A few months after Paik’s exhibition, German artist Wolf Vostell (1932–1998) opened Wolf Vostell & Television Decollage & Decollage Posters & Comestible Decollage1 at Smolin Gallery in New York. Vostell presented a number of TVs placed on office furniture, each set to receive a slightly different, modified signal. Upon entering the exhibition, audience members received bottles of liquid, which they were encouraged to smear on wall-mounted LIFE magazine covers. For Vostell, the exhibition was a place of activity, where one could “participate in the creation of Décollage at the opening […] to eat art and to make art by eating.”2 Vostell had begun to orient his practice around the term “dé-collage” in 1954, upon spotting the word used in a newspaper to refer to an airplane crash. For the artist, “dé-collage” meant the inverse of collage—the erosion and destruction of an existing image, as opposed its formation through cumulative addition of multiple elements. Vostell applied the term to his engagement with televisions, which he incorporated into his work as early as 1958 in Theater in the Streets, a happening staged in Parisian public spaces. Throughout his practice, Vostell posited on the very materiality of the TV set, embedding these in concrete, arranging motorized TVs on broken glass, and “dé-collaging” live television signals.
While both Paik and Vostell employed the television as an object for performance, Vostell’s happenings emphasized destruction, a theme he believed it was his duty to reflect upon as an artist. Staged contemporaneously to his exhibition at Smolin Gallery, TV Burying was an event Vostell organized as part of the Yam Festival in New Jersey, which included actions by artists Dick Higgins (1938–1998), Allan Kaprow (1927–2006), and La Monte Young (b. 1935). In Vostell’s performance, televisions broadcasting live footage were attacked with custard pies, wrapped in barbed wire, and then carried in procession and buried in the ground. Part flagellation ritual, part crucifixion, TV Burying ceremoniously sacrificed the TV set before an audience.
Paik and Vostell developed their 1963 exhibitions while Marshall McLuhan (1911–1980) would have been writing and editing Understanding Media: The Extensions of Man, published only a year later in 1964. The book includes McLuhan’s phrase “the medium is the message,” whereby “the message of any medium or technology is the change of scale or pace or pattern that it introduces into human affairs.”3 Paik and Vostell were among the first artists to critically engage with the television as an everyday object, stripping away its connotations as a prized possession or marker of class distinction.
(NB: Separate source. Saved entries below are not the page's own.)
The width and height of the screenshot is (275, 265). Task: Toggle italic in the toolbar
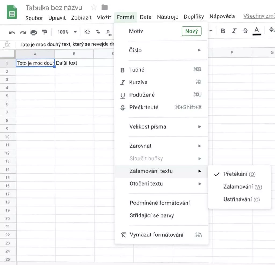[x=234, y=31]
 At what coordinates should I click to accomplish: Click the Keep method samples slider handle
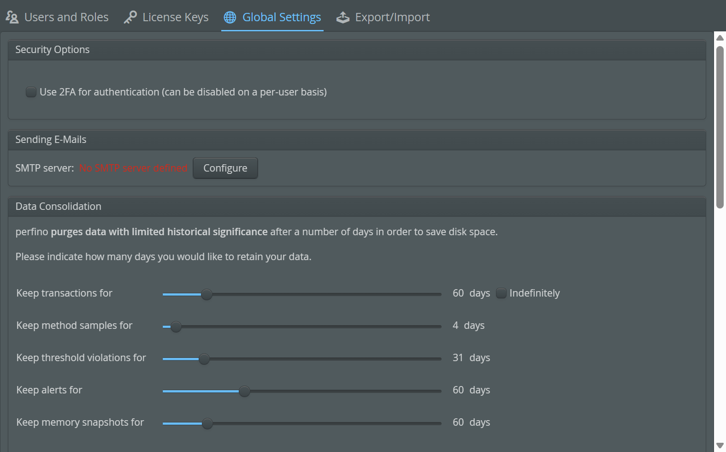click(x=176, y=327)
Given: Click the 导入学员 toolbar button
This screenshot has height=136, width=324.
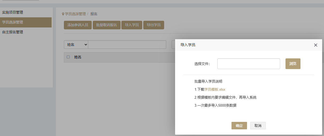Looking at the screenshot, I should tap(132, 25).
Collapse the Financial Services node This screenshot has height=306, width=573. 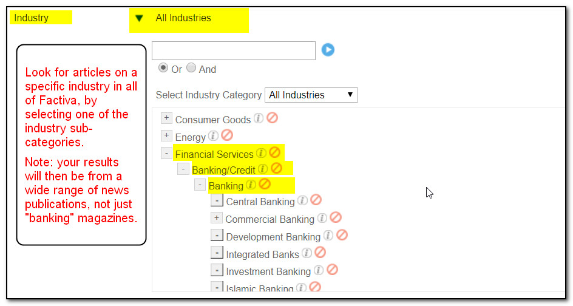(166, 153)
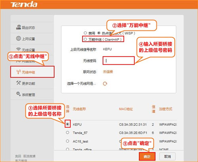Click the router status icon in sidebar
The width and height of the screenshot is (198, 162).
tap(19, 27)

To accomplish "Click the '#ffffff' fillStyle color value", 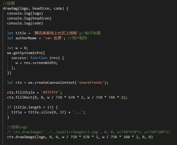I will 50,93.
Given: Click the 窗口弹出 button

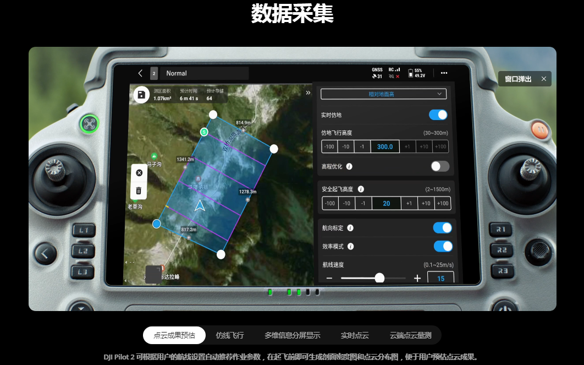Looking at the screenshot, I should [x=518, y=79].
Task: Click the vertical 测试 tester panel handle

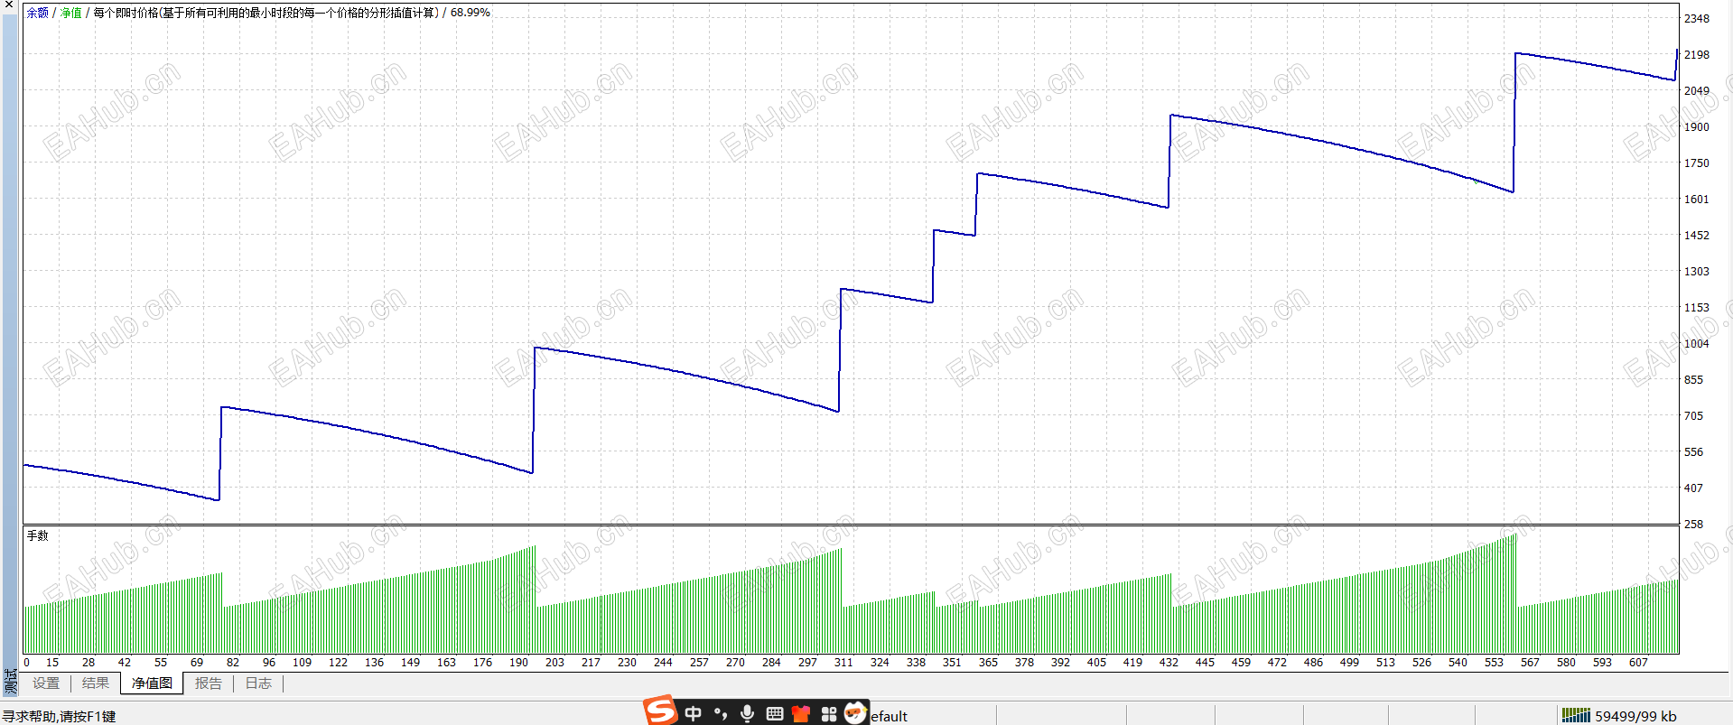Action: point(10,681)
Slathered with concrete, upturned, or placed casually on the floor, their TVs are ordinary, part of everyday life. By turning televisions into playful instruments and modifying their signals, Paik and Vostell subverted the notion of the TV as a conduit for the passive reception of ideology. In their hands, televisions were controlled by human will and manipulated by the body. They rendered the viewer a participant and the television as subject to anyone’s influence, a medium for play and experimentation.
1 McLuhan, M. (1964) Understanding Media: The Extensions of Man. New York: McGraw-Hill, p. 9
2 Also referred to as TV Trouble or 6 TV Dé-coll/age in existing literature.
3 As can be seen on the exhibition preview card.